In an effort to conduct our research in an ethically responsible manner, we used cell cultures rather than live animals for our initial tests (in accordance with the 3Rs principle defined by the Canadian Council on Animal Care). In anticipation of future testing in mouse models of stroke or traumatic brain injury, we have begun writing animal welfare protocols and initiated a discussion about obtaining consent for animal trials with the veterinarian at the Canadian Centre for Behavioural Neuroscience, Isabelle Gauthier, who is also a member of the University of Lethbridge's Animal Welfare Committee.

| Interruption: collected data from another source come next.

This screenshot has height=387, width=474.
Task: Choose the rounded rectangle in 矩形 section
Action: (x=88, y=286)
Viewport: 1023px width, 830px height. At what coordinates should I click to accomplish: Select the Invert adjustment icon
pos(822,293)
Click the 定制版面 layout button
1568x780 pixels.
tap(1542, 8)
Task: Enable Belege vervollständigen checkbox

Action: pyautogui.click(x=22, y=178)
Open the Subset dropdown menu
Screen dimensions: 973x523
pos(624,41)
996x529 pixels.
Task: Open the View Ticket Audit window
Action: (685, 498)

Collaboration with Public Health Agency of Canada

The University of Lethbridge iGEM team collaborated with members of the Public Health Agency of Canada (PHAC) Center for Biosecurity. One of our members, Suneet Kharey, travelled to Ottawa in October and presented did two presentations. The first presentation was regarding biosafety and biosecurity issues revolving around iGEM and other synthetic biology projects. The second presentation was on our past and current iGEM project, as well as an emphasis on safety regarding misuse of synthetic biology projects. The presentation was attended by over 70 participants (in person and via WebEx) from PHAC, Health Canada, and other departments including Environment Canada, Fisheries and Oceans, Foreign Affairs Trade and Development, and the Canadian Institutes of Health Research (CIHR). During the conference, it became evident that there is a growing concern over the decreasing costs of DNA synthesis and the potential impact on public safety. In a controlled environment, the exploitation of DNA synthesis technology was demonstrated by the successful reconstruction of the Spanish Influenza Virus in 2005 [3]. It is nearly a decade since and the cost of DNA synthesis has decreased significantly and will continue to decline as technology is continually revolutionized [4].

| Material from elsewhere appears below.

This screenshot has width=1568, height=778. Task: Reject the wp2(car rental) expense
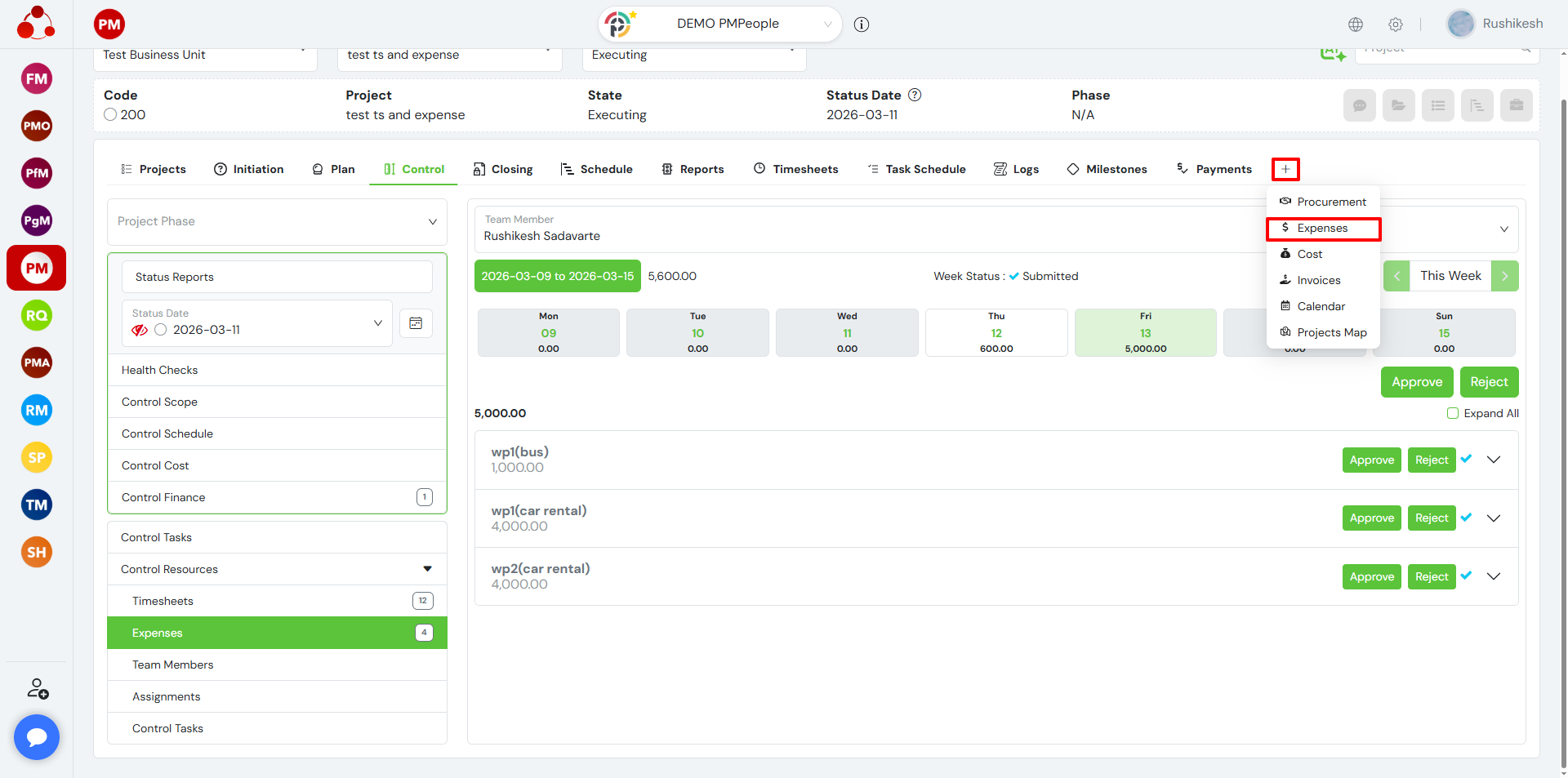pos(1431,576)
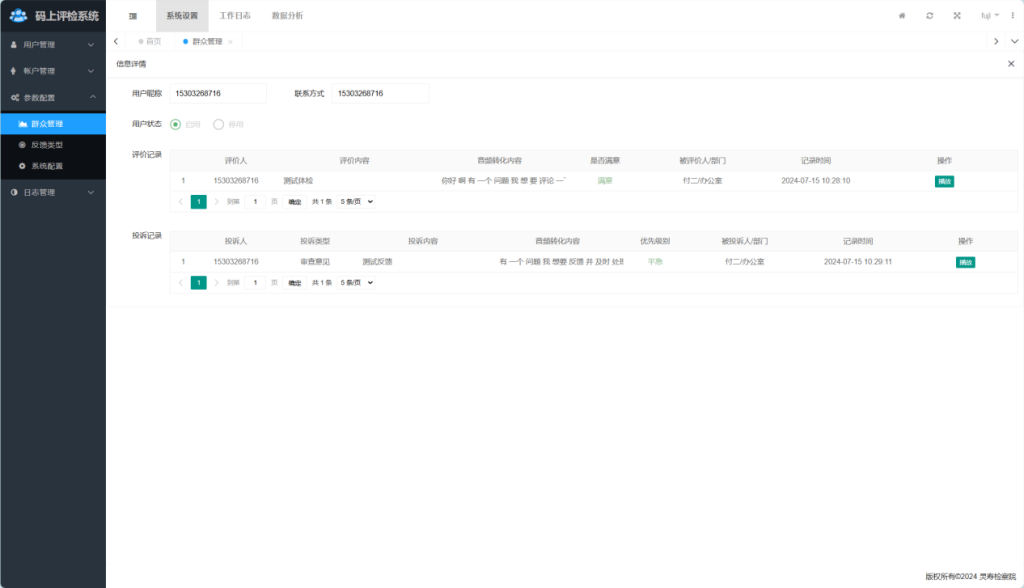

Currently, a very hot topic is the potential of dual-use. Following the presentations by Suneet Kharey and Kathrina Yambao (Policy Analyst for the Center of Biosecurity, PHAC) a discussion occurred regarding current policies concerning synthetic biology. We discussed the risks and safety about doing synthetic biology in an institutional and/or professional environment and how this differs from do it yourself (DIY) labs. It was evident that policies and regulations need to be kept up to date with the current state and evolution of synthetic biology.

Overall, there was excellent discussion and we were able to develop the beginnings of a working relationship with PHAC. We have given very valuable feedback regarding the formation of the iGEM Safety Form as well as potentially hosting an annual Policies and Practices related iGEM conference for Canadian teams.

References

[1] Hinze, A. & Stolzing, A. (2012). Microglia differentiation using a culture system for the expansion of mice non-adherent bone marrow stem cells. Journal of Inflammation, 9, 12.

[2] World Health Organization. (2014). Microbial resistance: global report on surveillance. Retrieved from http://www.who.int/drugresistance/documents/surveillancereport/en/

[3] Tumpey, T.M. (2005). Characterization of the Reconstructed 1918 Spanish Influenza Pandemic Virus. Science, 310, 77-80.

[4] Bügl, H (2007). DNA synthesis and biological security. Nature Biotechnology, 25, 627-629.